Avengers Academy is easily the best of the tie-ins. It’s also one of the best overall comics from this entire era (2010-2012). The AvX story has a bunch of kids from Utopia, including several former New X-Men, arriving at the Academy as pseudo-prisoners/protection.

Tensions flare deliciously between the two young factions. Pour in a mind-wiped Sebastian Shaw causing trouble and Phoenix-powered Emma Frost showing up and you’ve got a fantastic series that elevates the entire story.

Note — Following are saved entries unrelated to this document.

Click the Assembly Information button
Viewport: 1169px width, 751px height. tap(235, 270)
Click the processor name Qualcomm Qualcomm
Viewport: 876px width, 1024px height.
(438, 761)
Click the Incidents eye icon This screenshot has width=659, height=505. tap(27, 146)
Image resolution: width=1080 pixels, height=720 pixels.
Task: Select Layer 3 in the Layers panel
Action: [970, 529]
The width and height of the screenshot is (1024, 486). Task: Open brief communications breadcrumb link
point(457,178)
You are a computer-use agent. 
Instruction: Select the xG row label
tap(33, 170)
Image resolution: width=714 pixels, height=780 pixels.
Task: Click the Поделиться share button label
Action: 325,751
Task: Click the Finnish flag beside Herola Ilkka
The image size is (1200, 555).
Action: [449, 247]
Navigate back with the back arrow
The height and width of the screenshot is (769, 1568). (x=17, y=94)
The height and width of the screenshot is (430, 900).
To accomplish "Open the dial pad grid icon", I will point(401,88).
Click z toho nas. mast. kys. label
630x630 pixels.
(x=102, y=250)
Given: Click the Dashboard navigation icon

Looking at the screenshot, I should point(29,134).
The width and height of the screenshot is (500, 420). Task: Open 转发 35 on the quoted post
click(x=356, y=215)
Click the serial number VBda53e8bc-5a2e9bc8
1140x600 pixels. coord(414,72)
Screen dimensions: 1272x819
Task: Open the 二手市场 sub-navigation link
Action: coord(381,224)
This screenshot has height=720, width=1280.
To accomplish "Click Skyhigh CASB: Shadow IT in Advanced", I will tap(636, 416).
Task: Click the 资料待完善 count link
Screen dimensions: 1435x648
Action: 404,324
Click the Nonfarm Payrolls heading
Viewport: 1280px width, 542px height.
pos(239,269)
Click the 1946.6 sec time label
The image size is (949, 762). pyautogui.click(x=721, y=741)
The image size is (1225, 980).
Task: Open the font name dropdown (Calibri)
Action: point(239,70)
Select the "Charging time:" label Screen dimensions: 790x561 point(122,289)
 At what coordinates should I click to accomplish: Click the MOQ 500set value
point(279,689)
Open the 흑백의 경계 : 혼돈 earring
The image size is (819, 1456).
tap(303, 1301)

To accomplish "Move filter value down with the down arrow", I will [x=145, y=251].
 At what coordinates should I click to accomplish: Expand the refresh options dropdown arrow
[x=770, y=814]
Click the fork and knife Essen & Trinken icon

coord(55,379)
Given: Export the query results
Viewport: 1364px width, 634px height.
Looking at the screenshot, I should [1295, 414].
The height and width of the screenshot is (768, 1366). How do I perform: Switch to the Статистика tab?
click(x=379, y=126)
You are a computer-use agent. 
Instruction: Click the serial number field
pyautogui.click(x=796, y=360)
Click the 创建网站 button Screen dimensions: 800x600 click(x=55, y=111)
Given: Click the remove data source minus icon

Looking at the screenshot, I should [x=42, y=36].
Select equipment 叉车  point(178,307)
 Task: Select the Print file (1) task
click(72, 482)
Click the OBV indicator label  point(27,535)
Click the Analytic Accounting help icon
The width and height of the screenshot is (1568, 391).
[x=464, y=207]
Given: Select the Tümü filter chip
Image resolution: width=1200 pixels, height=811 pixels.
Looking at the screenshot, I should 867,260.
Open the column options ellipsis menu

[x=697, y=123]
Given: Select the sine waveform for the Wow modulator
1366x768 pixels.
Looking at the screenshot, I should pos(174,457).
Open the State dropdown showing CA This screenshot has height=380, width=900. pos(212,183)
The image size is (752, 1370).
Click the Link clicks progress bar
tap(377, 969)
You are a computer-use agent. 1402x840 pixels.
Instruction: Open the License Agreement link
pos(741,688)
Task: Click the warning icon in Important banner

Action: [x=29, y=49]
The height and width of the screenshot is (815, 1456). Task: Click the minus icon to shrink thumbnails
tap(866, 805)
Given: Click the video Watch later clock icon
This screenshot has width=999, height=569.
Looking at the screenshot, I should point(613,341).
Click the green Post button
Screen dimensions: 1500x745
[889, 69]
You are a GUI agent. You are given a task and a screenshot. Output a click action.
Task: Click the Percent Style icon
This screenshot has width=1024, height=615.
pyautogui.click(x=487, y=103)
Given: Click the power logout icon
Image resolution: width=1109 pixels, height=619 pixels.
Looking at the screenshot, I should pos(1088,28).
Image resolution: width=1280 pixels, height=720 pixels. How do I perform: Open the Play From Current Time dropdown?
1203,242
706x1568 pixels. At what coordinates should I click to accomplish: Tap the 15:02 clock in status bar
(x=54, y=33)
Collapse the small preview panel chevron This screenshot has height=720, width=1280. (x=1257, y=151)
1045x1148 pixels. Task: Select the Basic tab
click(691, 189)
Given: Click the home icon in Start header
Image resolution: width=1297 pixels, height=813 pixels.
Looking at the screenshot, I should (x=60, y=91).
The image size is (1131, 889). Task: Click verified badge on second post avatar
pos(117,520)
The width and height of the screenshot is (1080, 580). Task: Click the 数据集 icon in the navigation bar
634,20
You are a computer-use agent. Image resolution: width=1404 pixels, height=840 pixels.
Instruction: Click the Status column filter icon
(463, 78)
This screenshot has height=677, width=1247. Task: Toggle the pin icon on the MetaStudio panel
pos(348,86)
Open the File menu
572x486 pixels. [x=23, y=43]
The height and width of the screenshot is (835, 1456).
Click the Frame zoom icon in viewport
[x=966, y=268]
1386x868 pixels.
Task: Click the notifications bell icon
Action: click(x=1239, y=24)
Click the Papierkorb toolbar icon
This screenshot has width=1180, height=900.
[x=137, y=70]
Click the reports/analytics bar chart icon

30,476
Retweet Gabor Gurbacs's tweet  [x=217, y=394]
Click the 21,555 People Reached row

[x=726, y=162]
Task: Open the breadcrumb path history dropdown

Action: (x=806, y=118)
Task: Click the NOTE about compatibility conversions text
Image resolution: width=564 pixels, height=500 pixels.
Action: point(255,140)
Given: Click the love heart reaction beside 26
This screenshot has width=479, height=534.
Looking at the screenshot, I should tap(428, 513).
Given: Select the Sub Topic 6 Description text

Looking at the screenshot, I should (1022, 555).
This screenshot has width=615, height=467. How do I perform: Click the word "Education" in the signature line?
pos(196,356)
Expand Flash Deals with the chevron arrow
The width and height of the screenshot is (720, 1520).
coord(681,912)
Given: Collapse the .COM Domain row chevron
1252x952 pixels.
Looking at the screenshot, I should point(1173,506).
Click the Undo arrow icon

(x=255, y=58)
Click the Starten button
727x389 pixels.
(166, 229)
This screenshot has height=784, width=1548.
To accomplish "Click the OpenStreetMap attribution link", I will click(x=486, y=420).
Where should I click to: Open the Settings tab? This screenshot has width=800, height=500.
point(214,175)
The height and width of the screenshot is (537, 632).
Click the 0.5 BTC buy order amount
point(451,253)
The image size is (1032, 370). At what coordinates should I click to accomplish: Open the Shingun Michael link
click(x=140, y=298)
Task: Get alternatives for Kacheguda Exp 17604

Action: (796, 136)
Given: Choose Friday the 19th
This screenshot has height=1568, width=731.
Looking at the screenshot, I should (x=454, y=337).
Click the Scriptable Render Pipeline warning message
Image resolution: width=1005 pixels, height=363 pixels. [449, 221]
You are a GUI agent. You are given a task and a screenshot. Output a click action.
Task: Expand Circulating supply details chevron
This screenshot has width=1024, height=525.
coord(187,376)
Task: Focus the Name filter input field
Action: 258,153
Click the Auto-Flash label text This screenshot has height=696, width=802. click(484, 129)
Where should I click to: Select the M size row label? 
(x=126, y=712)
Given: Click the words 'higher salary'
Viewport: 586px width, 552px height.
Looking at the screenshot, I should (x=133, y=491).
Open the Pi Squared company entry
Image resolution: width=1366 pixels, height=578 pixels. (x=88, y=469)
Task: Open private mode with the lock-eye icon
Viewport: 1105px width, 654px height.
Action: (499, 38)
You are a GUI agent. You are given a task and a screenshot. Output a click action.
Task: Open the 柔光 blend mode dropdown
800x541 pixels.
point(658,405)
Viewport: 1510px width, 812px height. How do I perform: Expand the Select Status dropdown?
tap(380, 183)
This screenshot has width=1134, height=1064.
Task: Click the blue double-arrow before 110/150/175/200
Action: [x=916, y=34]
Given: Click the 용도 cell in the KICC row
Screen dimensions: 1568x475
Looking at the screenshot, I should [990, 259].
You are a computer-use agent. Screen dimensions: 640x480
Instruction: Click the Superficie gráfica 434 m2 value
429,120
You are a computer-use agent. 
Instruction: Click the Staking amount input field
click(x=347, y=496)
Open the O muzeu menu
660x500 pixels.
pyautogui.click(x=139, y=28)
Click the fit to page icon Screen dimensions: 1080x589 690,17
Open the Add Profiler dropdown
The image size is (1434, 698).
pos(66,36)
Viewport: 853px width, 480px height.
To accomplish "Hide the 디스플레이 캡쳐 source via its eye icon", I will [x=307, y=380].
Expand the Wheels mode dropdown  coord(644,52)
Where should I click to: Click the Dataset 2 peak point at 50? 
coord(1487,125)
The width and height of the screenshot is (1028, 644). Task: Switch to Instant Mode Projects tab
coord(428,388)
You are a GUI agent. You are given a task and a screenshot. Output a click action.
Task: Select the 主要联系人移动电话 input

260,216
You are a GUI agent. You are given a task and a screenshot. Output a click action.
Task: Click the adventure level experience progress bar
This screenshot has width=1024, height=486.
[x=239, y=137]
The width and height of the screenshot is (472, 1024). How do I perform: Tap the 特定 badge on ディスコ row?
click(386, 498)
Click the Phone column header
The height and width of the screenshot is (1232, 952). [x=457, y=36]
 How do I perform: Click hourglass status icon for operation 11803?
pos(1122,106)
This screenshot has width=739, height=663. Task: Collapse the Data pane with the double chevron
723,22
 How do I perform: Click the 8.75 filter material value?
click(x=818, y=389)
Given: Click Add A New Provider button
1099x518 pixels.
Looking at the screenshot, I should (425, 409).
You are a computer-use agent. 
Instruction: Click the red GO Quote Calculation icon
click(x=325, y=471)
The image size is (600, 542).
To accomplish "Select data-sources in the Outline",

In terms of far-reaching effects on Marvel continuity, Avengers Vs. X-Men is a pretty big deal. Despite the bloody war the two factions patch things up quickly, and the Avengers later include some X-Men into a new ongoing Avengers series. Cyclops becomes a villain (I guess?), Xavier is dead (again), and mutants are sprouting up for the first time since the end of House of M in 2005 (not counting Hope and her “Five Lights” – which interestingly were hinted to be the original Phoenix Five before Iron Man screwed it up).

AvX acts as a major milestone in Marvel continuity. Several ongoing comics ended and new ones began under the new Marvel Now banner. I like this approach quite a bit as it makes for a good jumping in point for new readers. It seems Marvel did as well, as they would pull of another major shift with their 2015 event, Secret Wars.

Avengers Vs. X-Men lacked the political punch of Civil War and the connective tissue of Secret Invasion, Dark Reign and Siege. At twelve issues it’s too long and the first third is pretty bad. But it steadily improved, and succeeded in making the X-Men and mutantkind relevant in the wider Marvel world once again.